Who Should Choose What We Watch?Let moms and dads teach kids how to be smart TV viewers 3/28/2008 08:00:00 PM Eastern
This year, the U.S. Supreme Court may both broaden the right to own a handgun and narrow the right to free speech. How did we get here, and why do we need government bureaucrats telling us what we can and can't watch on television?
As with so much in our current political dialogue, the government's effort to broaden its regulation over television broadcasts is sold to us as the only possible option to protect our children. As a mother, a taxpayer and a free-speech advocate, it seems absurd to me that we don't look to parents—instead of the federal government—to decide what our children watch on television.
The Supreme Court recently agreed to hear what will likely be a landmark case involving the FCC and Fox Broadcasting. The Court will have to decide whether the FCC overstepped its bounds by levying huge fines for the broadcast of “fleeting expletives” uttered during live broadcasts. I'm not defending things like the inadvertent airing of foul words. I am encouraging all of us to take a step back and realize that the government's proposed cure is much worse than the disease.
Rather than immediately looking to expand the government's power over artistic expression, let's look to parents and families. Broadcasters can and do provide viewers with information about program content. Parents can use that information to monitor what programming their children watch, or they may employ technological means to limit the programs to which their children have access.
Instead of rushing to regulate, let's ensure that our children are media-literate. Kids should learn how to sift through the barrage of media available to them via television and radio, in print and over the Internet. Kids need to learn to discern what's fact and fiction, what behavior is worthy of emulation and what should be avoided.
Those are personal decisions that government isn't in a position to make. We need to become a media-literate society, not a censored one.
My organization, The Creative Coalition, represents actors, directors, writers, producers and others involved in creating intellectual property—content for film, television, fine arts and the Internet, just to name a few areas.
Just as I do with my daughters, members of The Creative Coalition take responsibility for looking after their children and making sure that their kids are viewing, listening and “ingesting” media that is appropriate. Together with others in the arts community and entertainment industry, we believe that the government should be more focused on giving parents, teachers and caregivers the resources so children will be informed and literate media consumers.
Parents recognize that this is their responsibility and overwhelmingly reject government interference. A survey conducted by Luntz, Maslansky Strategic Research and Peter D. Hart Research Associates found that 87% of parents choose family responsibility over governmental regulation. According to The Pew Internet & American Life Project, 77% of parents already have rules for what TV shows their kids can watch. When given a choice between government regulation and parental responsibility, Americans overwhelmingly choose parental responsibility and reject government control.
The Creative Coalition hopes the Supreme Court will recognize that the FCC has clearly overstepped its bounds. Rather than narrow our freedom of speech, we should broaden parents' access to tools needed to make their own informed choices about media. Let's empower our next generation to understand the media, not take the media away from them.
When kids fight with their big brothers about what to watch on television, the “big brother” shouldn't be the federal bureaucracy.

Information:
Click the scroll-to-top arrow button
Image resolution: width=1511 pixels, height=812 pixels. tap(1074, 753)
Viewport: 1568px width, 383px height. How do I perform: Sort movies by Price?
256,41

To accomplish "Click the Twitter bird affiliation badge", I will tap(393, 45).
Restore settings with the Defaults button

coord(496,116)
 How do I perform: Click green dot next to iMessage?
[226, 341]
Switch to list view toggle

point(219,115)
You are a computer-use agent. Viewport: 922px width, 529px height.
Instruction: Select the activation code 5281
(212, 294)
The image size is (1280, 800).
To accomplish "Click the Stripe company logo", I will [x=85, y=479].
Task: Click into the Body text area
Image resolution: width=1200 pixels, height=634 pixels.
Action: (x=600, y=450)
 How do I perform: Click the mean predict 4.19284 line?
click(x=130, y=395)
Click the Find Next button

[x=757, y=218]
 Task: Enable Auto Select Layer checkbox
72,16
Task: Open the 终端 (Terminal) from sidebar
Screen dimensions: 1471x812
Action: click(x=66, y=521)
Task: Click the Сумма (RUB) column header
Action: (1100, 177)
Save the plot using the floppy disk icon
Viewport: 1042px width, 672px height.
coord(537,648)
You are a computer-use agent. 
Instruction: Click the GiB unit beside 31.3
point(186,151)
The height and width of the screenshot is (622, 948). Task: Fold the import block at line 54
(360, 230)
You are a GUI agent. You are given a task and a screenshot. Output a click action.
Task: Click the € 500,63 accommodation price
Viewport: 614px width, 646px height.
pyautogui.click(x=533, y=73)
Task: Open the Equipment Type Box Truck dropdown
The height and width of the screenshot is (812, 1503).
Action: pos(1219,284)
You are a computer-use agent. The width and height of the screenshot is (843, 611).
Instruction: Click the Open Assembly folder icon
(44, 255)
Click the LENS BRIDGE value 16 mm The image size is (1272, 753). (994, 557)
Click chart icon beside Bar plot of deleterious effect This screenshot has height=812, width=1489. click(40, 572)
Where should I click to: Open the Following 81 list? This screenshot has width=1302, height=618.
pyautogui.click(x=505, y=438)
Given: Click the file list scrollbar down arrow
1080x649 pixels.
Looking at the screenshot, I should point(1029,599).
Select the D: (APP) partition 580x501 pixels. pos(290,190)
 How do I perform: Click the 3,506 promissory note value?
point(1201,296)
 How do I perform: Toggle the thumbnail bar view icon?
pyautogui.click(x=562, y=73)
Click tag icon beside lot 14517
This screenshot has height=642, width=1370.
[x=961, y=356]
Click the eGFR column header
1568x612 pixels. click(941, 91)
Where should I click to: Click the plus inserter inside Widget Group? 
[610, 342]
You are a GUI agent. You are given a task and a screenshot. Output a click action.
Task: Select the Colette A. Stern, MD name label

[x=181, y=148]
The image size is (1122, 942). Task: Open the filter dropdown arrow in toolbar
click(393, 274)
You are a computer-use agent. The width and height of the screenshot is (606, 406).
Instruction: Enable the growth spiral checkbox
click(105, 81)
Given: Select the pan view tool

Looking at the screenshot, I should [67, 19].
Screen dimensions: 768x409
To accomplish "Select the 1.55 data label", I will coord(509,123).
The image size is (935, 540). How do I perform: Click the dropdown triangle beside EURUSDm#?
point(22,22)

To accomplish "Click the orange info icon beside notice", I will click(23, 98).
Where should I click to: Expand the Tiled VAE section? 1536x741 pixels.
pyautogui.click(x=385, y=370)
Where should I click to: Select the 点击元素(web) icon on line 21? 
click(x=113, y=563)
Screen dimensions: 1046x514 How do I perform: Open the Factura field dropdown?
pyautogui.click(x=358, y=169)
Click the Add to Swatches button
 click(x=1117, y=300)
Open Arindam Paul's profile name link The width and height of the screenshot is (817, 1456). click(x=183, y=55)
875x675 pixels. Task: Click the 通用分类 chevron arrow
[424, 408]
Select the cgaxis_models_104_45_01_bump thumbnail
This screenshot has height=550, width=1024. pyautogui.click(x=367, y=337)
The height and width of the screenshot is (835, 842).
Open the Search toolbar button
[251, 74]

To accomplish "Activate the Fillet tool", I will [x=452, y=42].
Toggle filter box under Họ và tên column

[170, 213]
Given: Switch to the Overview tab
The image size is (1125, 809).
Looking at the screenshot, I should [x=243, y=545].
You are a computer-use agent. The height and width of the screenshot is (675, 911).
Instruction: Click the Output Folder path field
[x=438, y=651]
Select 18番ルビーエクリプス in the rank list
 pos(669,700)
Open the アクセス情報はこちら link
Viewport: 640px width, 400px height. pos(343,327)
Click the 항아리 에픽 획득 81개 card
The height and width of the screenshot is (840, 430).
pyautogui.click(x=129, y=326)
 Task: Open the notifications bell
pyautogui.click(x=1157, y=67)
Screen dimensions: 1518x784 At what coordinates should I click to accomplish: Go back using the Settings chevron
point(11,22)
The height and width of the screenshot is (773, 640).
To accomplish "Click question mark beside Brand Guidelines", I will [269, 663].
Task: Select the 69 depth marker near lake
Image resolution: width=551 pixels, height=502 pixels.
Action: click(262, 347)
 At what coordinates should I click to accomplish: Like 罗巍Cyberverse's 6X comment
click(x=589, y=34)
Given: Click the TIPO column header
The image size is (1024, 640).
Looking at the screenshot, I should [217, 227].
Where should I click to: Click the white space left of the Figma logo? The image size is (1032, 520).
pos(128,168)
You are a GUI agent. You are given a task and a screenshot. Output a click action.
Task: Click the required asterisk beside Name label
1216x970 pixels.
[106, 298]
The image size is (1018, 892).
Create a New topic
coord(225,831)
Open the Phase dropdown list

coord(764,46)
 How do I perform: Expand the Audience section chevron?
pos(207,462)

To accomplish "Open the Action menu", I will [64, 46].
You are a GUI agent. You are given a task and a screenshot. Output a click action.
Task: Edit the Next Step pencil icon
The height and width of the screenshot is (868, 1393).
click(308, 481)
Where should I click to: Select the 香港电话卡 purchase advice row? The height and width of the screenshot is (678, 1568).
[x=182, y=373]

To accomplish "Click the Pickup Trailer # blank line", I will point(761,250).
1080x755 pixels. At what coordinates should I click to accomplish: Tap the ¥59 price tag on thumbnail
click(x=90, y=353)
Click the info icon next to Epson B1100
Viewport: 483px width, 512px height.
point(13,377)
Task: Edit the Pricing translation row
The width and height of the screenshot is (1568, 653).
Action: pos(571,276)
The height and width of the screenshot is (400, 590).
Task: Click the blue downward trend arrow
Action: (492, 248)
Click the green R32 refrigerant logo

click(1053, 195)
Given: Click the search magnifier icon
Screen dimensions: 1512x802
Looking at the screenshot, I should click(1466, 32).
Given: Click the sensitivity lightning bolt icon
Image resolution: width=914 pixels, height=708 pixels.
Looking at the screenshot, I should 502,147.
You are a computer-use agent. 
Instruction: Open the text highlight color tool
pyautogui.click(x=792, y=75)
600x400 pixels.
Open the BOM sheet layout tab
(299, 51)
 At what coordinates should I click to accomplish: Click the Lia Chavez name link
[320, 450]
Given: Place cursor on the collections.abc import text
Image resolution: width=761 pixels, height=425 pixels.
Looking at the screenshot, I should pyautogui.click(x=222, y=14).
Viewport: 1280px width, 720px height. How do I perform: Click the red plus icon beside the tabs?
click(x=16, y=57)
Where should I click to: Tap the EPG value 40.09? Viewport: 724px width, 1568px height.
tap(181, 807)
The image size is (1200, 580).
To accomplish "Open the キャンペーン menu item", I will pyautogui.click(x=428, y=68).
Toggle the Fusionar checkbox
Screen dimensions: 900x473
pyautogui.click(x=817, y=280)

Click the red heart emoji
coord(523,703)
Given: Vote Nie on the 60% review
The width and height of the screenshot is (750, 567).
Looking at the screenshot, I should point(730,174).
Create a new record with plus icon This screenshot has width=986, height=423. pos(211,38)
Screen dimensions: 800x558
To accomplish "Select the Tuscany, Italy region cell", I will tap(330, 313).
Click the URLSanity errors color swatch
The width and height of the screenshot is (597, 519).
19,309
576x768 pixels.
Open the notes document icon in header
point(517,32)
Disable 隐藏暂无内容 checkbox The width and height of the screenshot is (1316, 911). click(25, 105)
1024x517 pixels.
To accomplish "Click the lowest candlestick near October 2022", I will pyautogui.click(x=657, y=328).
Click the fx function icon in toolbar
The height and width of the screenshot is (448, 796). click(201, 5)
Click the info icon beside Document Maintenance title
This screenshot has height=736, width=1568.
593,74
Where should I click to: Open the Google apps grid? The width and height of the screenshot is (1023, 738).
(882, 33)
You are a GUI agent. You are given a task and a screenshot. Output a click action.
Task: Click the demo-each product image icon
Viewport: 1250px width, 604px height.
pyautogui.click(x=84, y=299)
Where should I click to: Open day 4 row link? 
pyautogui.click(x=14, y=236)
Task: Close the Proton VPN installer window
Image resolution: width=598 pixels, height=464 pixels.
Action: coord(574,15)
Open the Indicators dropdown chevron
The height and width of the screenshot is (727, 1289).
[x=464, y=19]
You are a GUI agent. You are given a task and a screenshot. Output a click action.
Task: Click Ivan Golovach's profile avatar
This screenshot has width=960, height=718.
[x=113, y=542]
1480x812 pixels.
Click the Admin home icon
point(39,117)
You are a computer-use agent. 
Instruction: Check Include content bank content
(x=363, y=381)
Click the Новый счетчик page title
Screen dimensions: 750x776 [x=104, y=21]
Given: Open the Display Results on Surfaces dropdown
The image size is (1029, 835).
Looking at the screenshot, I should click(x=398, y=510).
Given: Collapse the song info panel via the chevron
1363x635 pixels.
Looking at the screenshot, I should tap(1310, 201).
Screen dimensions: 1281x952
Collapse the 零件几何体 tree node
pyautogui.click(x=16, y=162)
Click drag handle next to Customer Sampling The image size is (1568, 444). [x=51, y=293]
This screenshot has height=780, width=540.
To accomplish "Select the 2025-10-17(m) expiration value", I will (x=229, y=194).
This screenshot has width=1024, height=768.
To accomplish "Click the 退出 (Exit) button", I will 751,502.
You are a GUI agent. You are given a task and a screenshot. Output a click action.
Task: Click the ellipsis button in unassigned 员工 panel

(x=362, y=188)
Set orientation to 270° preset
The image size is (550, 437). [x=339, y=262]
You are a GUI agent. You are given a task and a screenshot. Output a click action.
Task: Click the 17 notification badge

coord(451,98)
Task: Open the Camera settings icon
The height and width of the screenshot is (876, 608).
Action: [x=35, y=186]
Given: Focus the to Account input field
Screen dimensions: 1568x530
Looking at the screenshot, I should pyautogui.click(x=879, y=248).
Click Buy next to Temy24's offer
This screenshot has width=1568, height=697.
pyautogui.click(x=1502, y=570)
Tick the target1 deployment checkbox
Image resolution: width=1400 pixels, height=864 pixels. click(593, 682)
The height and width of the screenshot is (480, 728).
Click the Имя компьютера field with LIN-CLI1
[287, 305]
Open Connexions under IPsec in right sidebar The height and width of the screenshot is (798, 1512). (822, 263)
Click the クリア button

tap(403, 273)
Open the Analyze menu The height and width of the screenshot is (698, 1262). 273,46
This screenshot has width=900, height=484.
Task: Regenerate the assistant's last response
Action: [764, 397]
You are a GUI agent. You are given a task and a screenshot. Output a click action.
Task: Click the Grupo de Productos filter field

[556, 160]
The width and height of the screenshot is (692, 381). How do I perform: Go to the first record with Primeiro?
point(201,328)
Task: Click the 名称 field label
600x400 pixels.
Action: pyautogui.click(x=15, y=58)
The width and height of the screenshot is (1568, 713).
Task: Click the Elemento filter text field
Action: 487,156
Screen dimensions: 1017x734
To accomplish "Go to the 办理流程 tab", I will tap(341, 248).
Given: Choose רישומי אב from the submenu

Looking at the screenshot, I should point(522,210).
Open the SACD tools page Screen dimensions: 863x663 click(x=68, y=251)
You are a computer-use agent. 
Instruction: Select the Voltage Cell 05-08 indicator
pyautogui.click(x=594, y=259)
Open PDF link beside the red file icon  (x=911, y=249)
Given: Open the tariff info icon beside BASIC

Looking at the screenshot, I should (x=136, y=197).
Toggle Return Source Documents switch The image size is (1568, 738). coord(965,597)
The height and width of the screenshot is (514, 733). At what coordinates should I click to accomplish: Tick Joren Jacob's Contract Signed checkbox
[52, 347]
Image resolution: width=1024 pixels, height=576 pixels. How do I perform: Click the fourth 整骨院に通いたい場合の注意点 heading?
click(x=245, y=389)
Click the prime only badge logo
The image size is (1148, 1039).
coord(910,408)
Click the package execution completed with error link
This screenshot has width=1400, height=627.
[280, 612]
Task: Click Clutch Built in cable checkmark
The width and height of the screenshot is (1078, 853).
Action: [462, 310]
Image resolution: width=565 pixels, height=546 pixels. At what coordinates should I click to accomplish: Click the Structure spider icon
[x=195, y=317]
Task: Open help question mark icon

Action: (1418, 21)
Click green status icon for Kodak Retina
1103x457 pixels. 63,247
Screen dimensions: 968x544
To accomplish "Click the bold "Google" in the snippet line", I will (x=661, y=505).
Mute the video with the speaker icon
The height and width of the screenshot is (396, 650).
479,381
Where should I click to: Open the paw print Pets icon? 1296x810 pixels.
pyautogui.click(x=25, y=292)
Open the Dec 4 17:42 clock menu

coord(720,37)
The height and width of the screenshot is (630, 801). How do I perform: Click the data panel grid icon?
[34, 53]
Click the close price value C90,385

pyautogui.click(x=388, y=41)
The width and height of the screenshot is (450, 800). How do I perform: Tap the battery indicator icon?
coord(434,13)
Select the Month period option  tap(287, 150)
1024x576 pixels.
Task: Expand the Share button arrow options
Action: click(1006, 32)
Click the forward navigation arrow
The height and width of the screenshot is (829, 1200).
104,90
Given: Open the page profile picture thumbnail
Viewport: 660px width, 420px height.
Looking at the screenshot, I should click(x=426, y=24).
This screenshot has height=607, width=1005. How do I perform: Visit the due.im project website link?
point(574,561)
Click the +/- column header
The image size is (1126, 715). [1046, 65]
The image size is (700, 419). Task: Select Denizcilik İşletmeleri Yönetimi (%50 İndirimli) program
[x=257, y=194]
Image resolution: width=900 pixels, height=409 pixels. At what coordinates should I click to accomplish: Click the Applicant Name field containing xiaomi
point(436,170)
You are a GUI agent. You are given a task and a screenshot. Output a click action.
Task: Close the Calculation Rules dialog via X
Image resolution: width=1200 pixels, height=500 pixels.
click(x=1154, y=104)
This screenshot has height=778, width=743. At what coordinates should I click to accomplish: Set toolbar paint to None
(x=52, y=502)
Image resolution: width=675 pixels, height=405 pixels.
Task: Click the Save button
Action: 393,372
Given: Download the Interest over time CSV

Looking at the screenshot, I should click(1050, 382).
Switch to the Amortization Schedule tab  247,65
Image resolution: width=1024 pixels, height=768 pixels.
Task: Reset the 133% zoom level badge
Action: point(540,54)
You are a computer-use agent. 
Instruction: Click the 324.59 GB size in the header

Requirement 1:
Please repeat the op-ed on TV regulation from "Rather than immediately" to "a censored one.", putting "media-savvy" in place of "media-literate".
Requirement 2:
In the op-ed on TV regulation, what share of parents already have rules for which TV shows their kids can watch, according to The Pew Internet & American Life Project?
Requirement 3:
Name each occupation that the op-ed on TV regulation specifically lists among those The Creative Coalition represents.

Written answer 1:
Rather than immediately looking to expand the government's power over artistic expression, let's look to parents and families. Broadcasters can and do provide viewers with information about program content. Parents can use that information to monitor what programming their children watch, or they may employ technological means to limit the programs to which their children have access.
Instead of rushing to regulate, let's ensure that our children are media-savvy. Kids should learn how to sift through the barrage of media available to them via television and radio, in print and over the Internet. Kids need to learn to discern what's fact and fiction, what behavior is worthy of emulation and what should be avoided.
Those are personal decisions that government isn't in a position to make. We need to become a media-savvy society, not a censored one.

Written answer 2:
77%

Written answer 3:
Actors, directors, writers, producers